= The problem =
Report the lines of the material that carry the string "events".

= Exercise input =
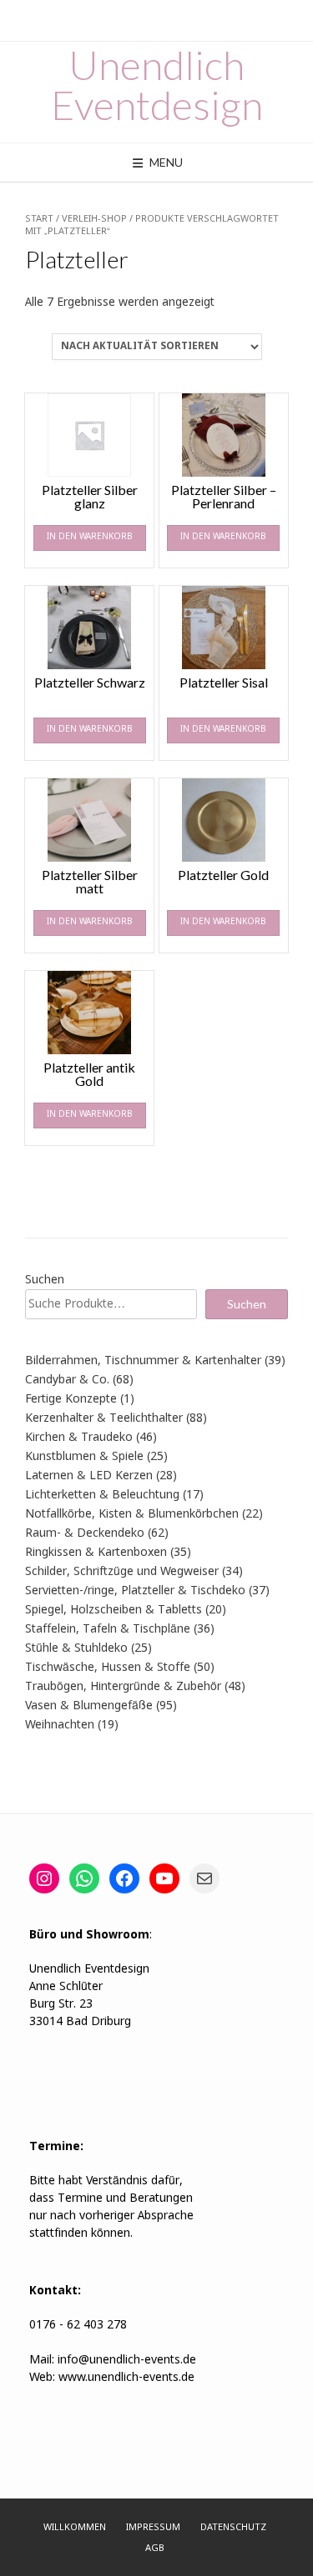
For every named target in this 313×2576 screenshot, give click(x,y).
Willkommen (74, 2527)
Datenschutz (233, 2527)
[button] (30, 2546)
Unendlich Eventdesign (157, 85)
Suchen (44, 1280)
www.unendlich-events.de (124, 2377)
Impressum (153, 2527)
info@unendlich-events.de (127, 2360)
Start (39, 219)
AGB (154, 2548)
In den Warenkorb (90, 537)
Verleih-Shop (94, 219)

= Output below =
www.unendlich-events.de (124, 2377)
info@unendlich-events.de (127, 2360)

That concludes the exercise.